Cannes 2023 | Strange Way of Life : les amants terribles de Pedro Almodovar

Cannes 2023 | Strange Way of Life : les amants terribles de Pedro Almodovar

Trois ans après La voix humaine, avec Tilda Swinton, Pedro Almodovar revient au format court. 30 minutes chrono. Ayant commencé sa carrière avec une dizaine de courts dans les années 1970, le cinéaste espagnol était revenu à cet exercice en 2009 avec La conseillère anthropophage, extension du long métrage Etreintes brisées. Que ce soit avec La voix humaine et La conseillère anthropophage, Almodovar revisitait ses mélos passionnels et névrotiques, avec une héroïne féminine.

« J’ignorai que tu cuisinais ».

Avec Strange Way of Life, il s’évade. Le huis-clos disparaît. Le contemporain est oublié. Les femmes sont absentes. Le maître madrilène s’offre une aventure exotique : le Western (tourné dans le sud de l’Espagne, décors célèbres pour les films de Sergio Leone), deux stars viriles et sensibles hollywoodiennes (Pedro « Daddy » Pascal et Ethan Hawke), entourées de jeunes mâles sexys prometteurs (Manu Rios, José Condessa, Jason Fernandez, plus connus sur le petit écran), et un récit almodovarien entre passé et présent, amour déchu et passion intacte, morale variable et homosexualité frontale.
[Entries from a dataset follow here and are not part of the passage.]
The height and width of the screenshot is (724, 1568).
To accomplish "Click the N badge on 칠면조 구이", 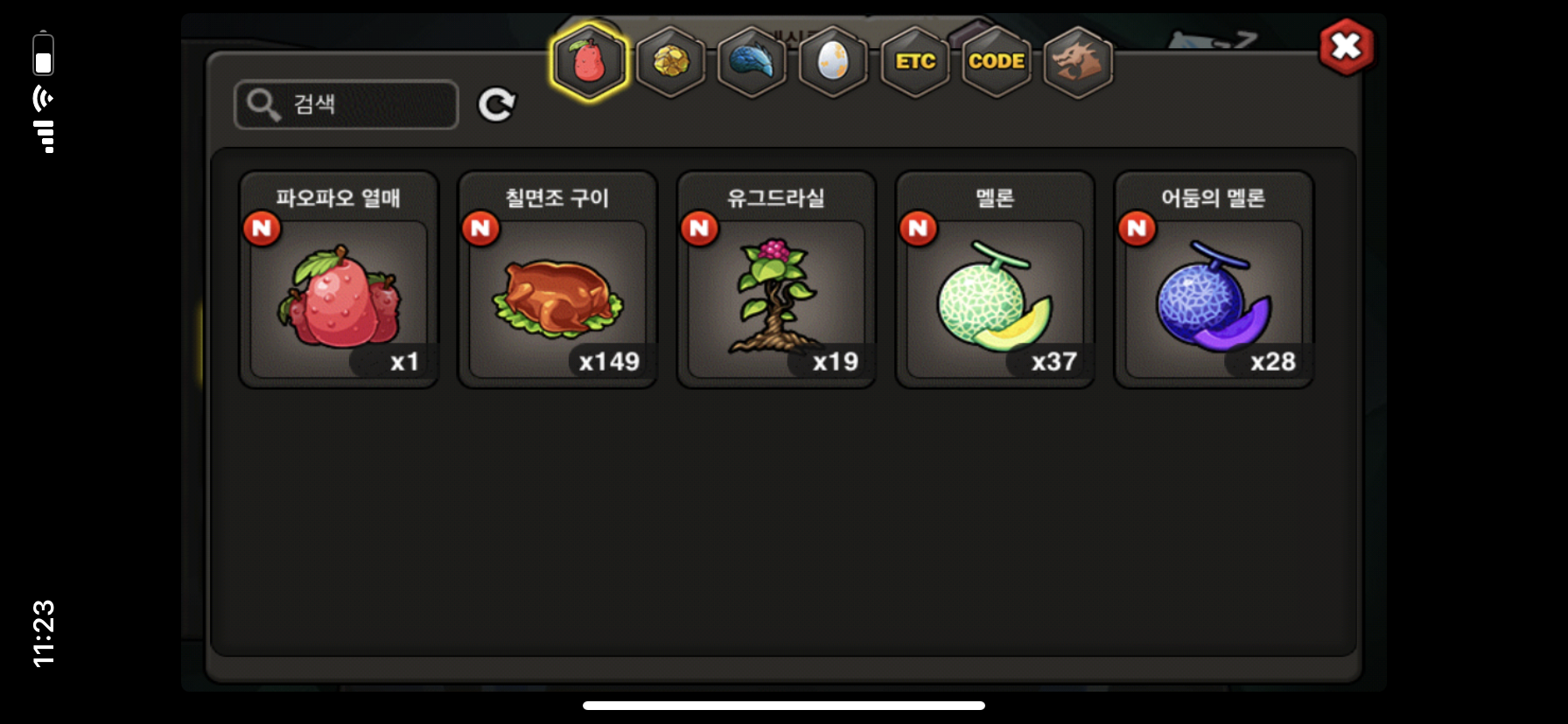I will 480,229.
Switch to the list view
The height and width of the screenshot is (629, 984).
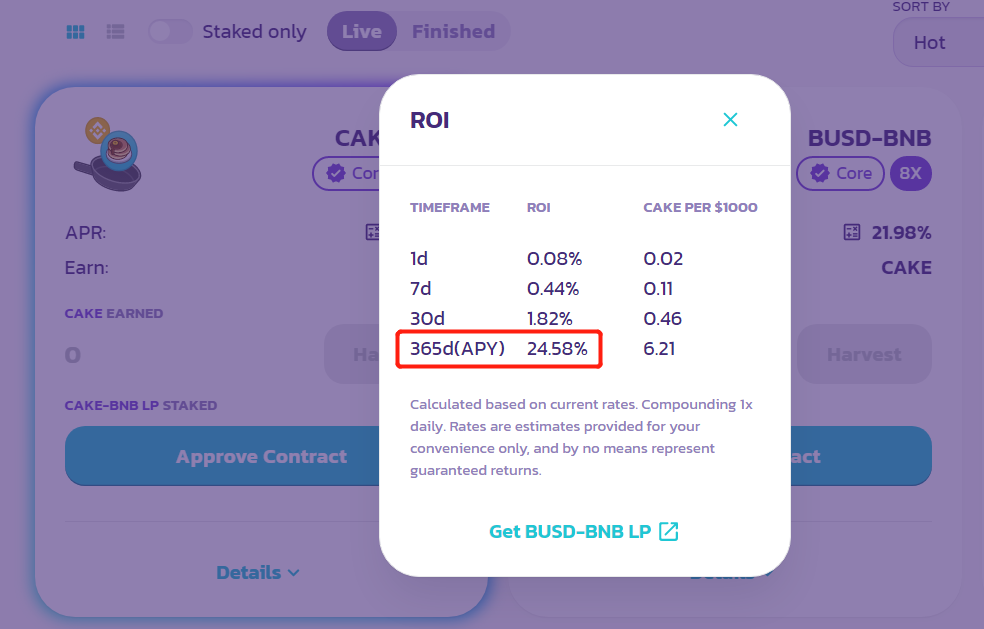[115, 32]
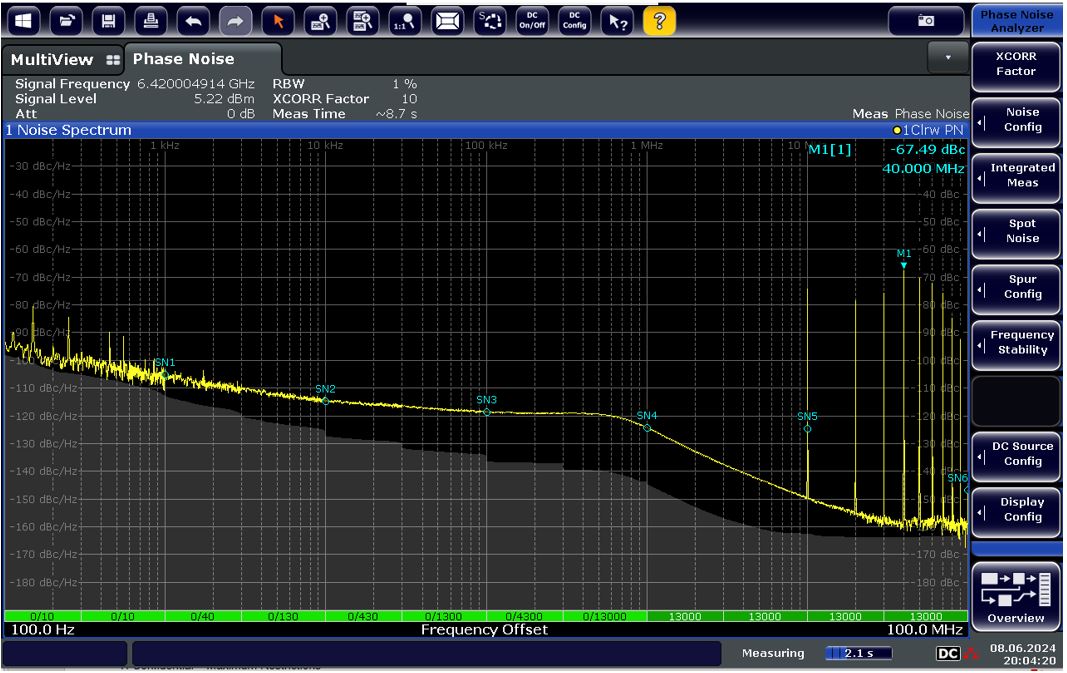Click the 2.1 s measurement progress bar
Screen dimensions: 1067x673
(x=860, y=653)
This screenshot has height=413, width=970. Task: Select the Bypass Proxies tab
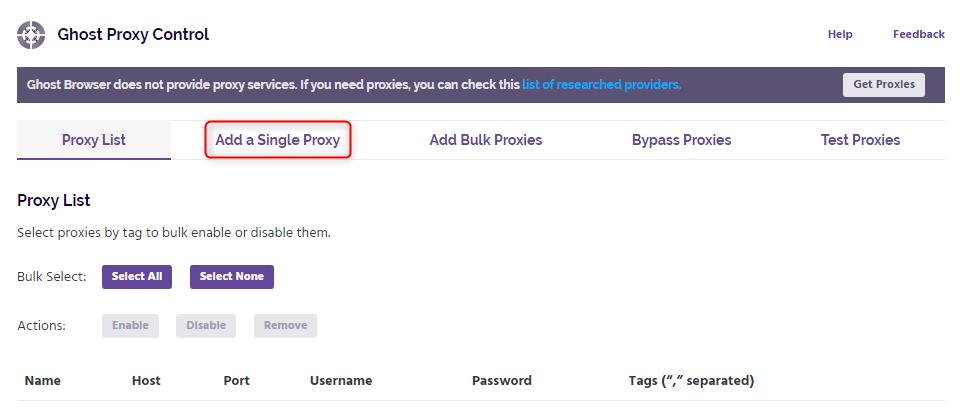[x=682, y=140]
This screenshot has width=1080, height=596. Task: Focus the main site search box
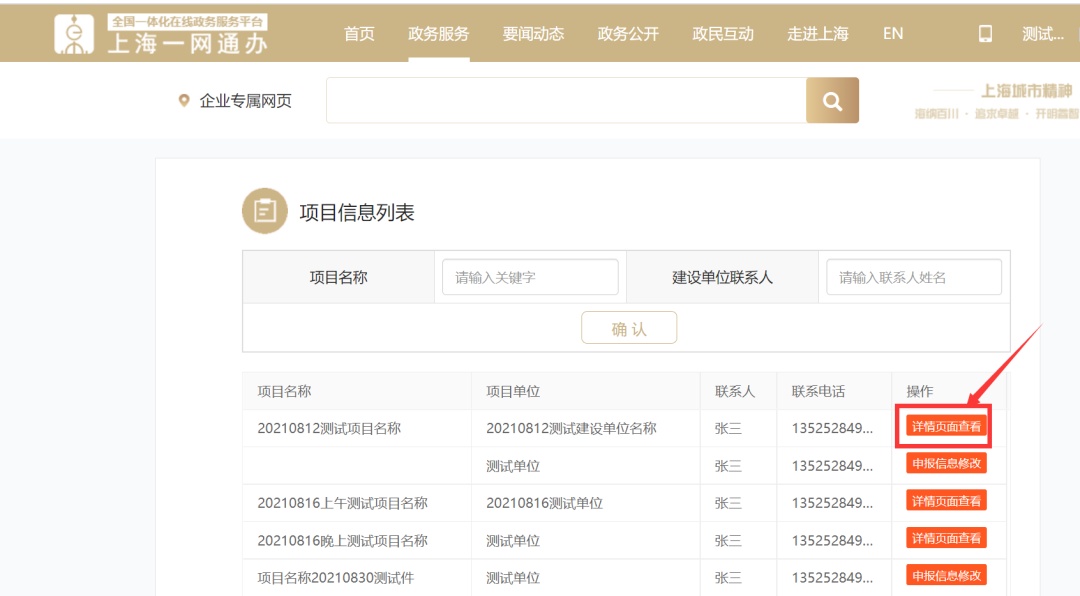(566, 100)
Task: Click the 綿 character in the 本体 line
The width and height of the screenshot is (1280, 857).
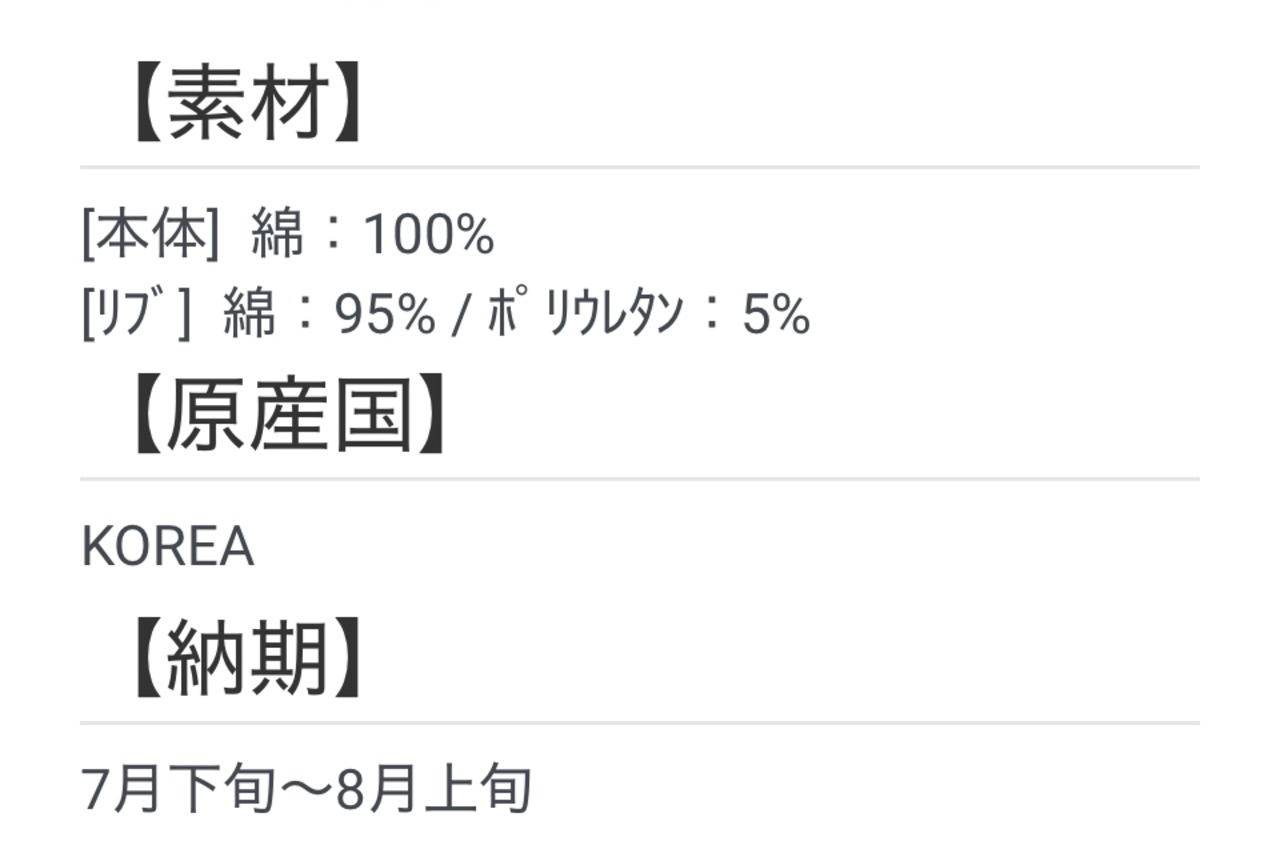Action: point(277,236)
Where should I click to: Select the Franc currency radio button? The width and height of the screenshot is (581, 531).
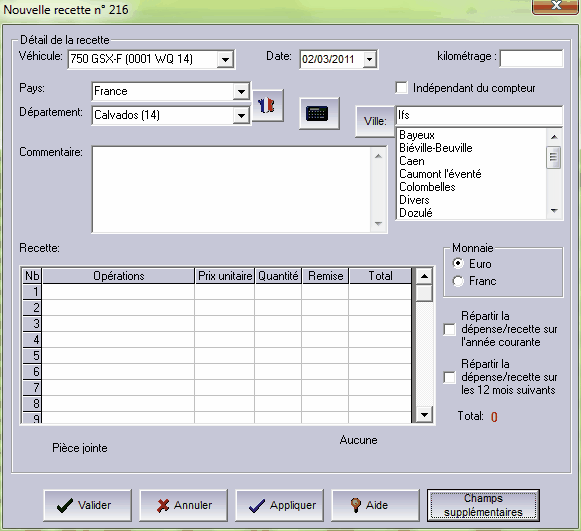click(458, 281)
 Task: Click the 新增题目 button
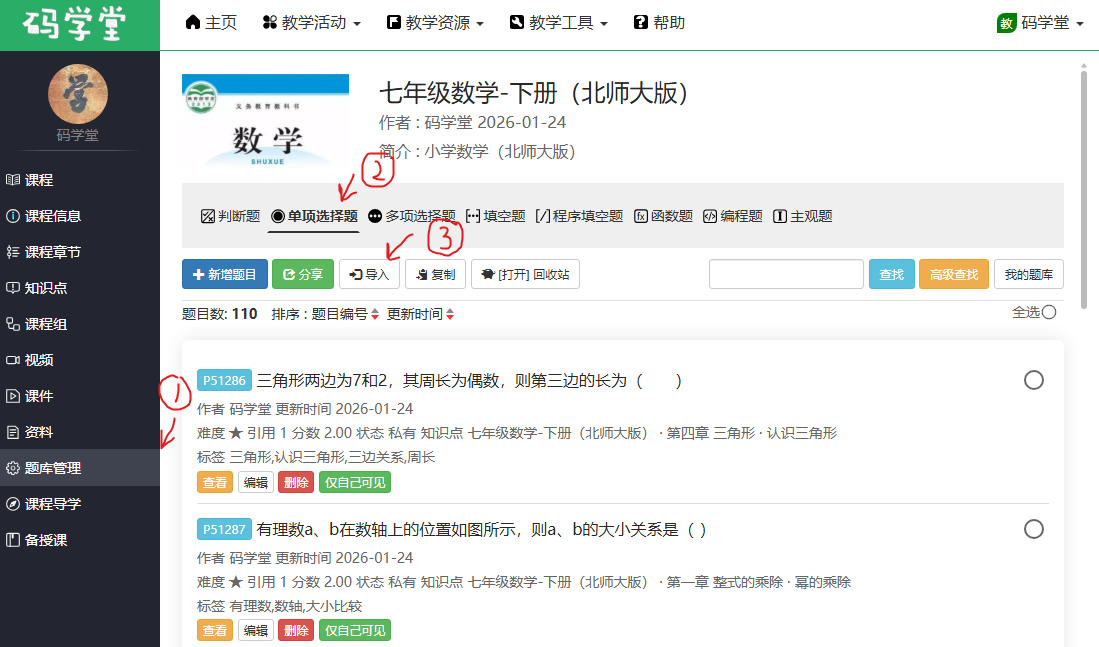[x=225, y=274]
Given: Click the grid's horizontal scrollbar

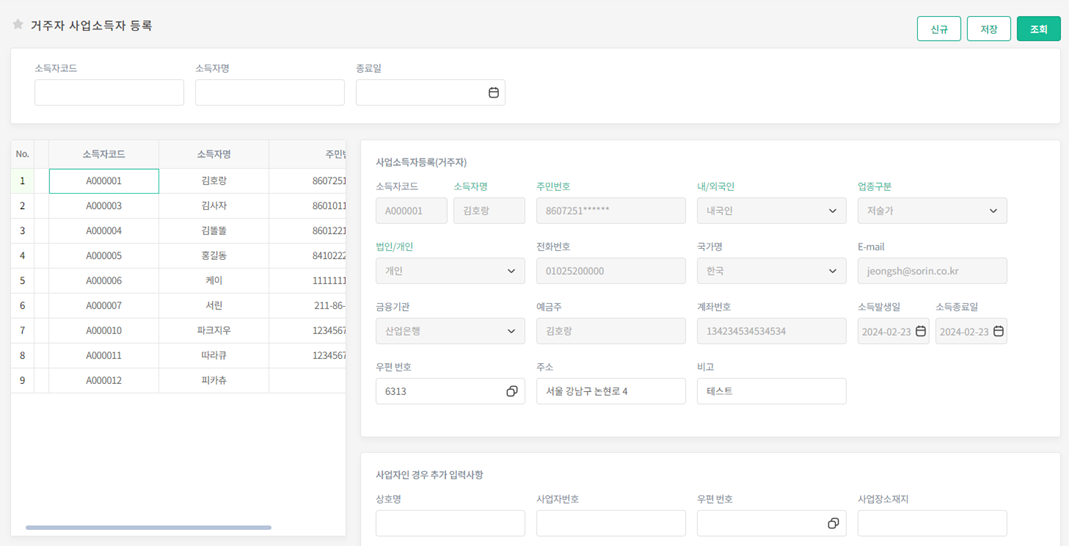Looking at the screenshot, I should point(148,527).
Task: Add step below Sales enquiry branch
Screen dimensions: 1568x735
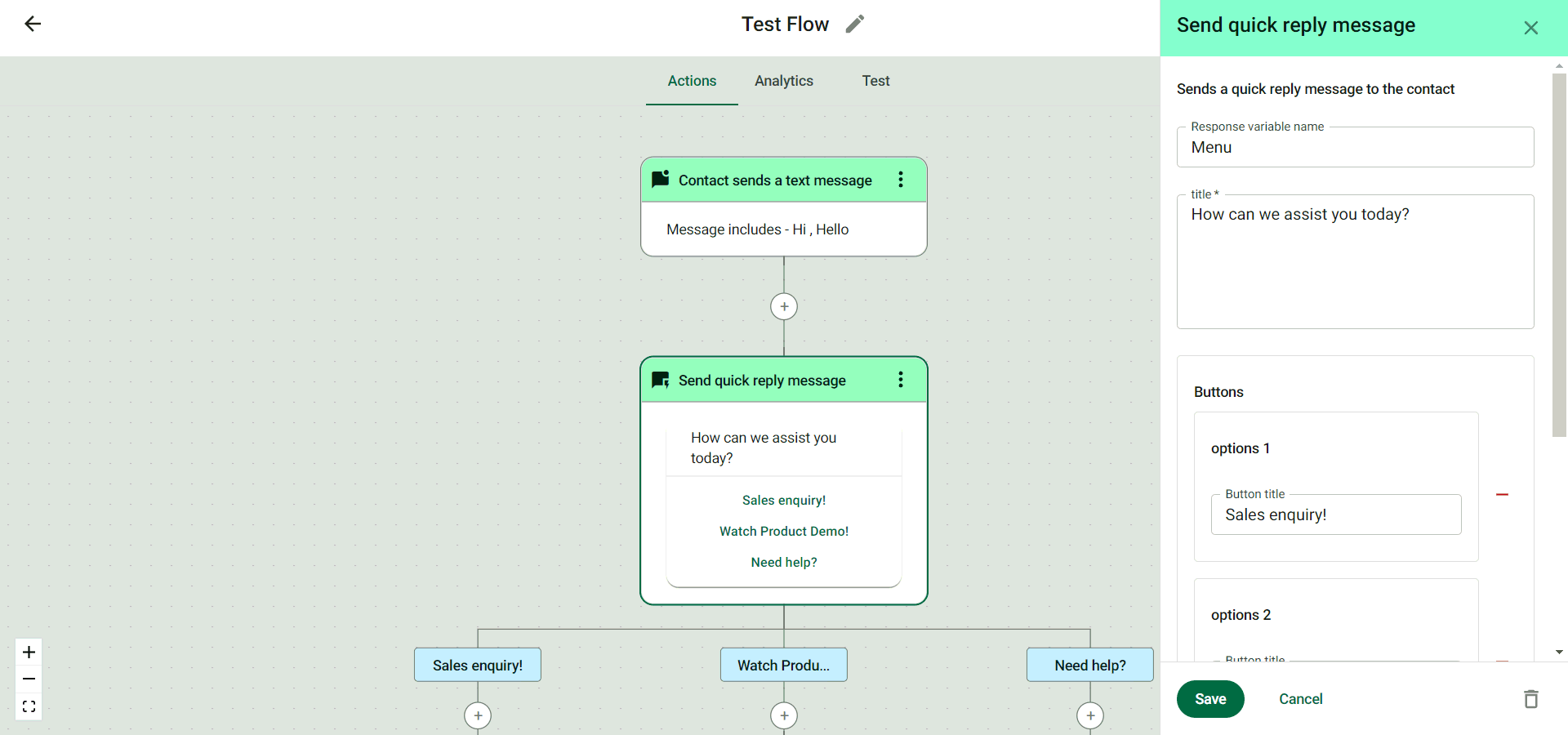Action: coord(478,715)
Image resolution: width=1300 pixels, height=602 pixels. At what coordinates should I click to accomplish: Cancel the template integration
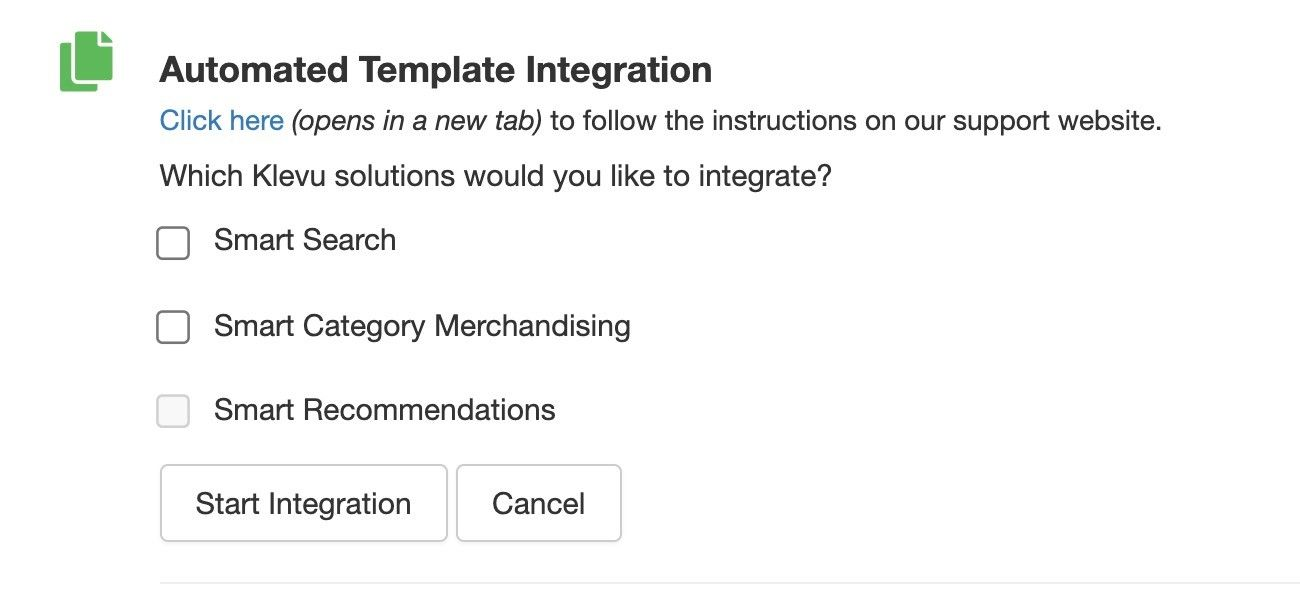538,503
Séduisant, presque trop court, mais maîtrisé, Strange Way of Life est une sorte de déclinaison touchante de l’histoire d’amour entre Salvador et Federico dans Douleur et gloire. Ce mélo moustachu, duel au soleil entre une icône « Tom of Finland » et un shérif sorti des Village People, célèbre ainsi les retrouvailles d’un couple après 25 ans. Brokeback Mountain à Bitter Creek (le ruisseau amer, tout un programme). Pas surprenant finalement de faire le lien avec le film culte d’Ang Lee puisque celui-ci est adapté d’une nouvelle d’Annie Proulx, puisque le cinéaste espagnol devait réaliser le film originellement.

Etreintes renouées

Ce qui fait la marque des grands cinéastes, que ce soit pour un court ou un long métrage, ou même un clip vidéo ou une publicité, c’est la mise en scène. Rien à dire : Strange Way of Live a beau être un « étranger » (sur le papier) à l’œuvre d’Almodovar, il en a tous les ingrédients. Les plans et les arrière-plans, le fétichisme des objets et des vêtements, la musique d’Alberto Iglesias, la façon de filmer les corps, les regards et ce qu’ils traduisent de tristesse ou de désespoir sont intrasèquement liés aux autres films du réalisateur. Il a une façon unique de mettre en scène les dialogues en bouche, peu importe la langue de l’acteur.

Dans cette histoire où s’entrecroisent les dilemmes personnels, les souvenirs nostalgiques, et les regrets, Pascal et Hawke obéissent au maître pour qu’il s’adonne à tous ses fantasmes cinéphiliques. Lui qui aime tant Le désert rouge d’Antonioni, Johnny Guitare de Nicholas Ray et La prisonnière du désert de John Ford, a du se faire plaisir en ressuscitant le genre avec une thématique ouvertement gay. Il a emprunté tous les codes du Western pour ce conte poussiéreux et dépoussiéré : les grandes errances comme les grandes espérances, le trio d’hommes, crucial et cruel, s’affrontant au pistolet, le déballage des sentiments, l’ivresse orgiaque et érotique de la jeunesse…

Cet étrange mode de vie qui donne le titre à ce court, c’est bien celui de l’épilogue : un couple d’hommes idéalement amoureux. De films en films, Pedro semble chercher une forme d’apaisement et de réconciliation pour ses personnages. En évacuant la douleur mais sans s’éloigner de la gloire.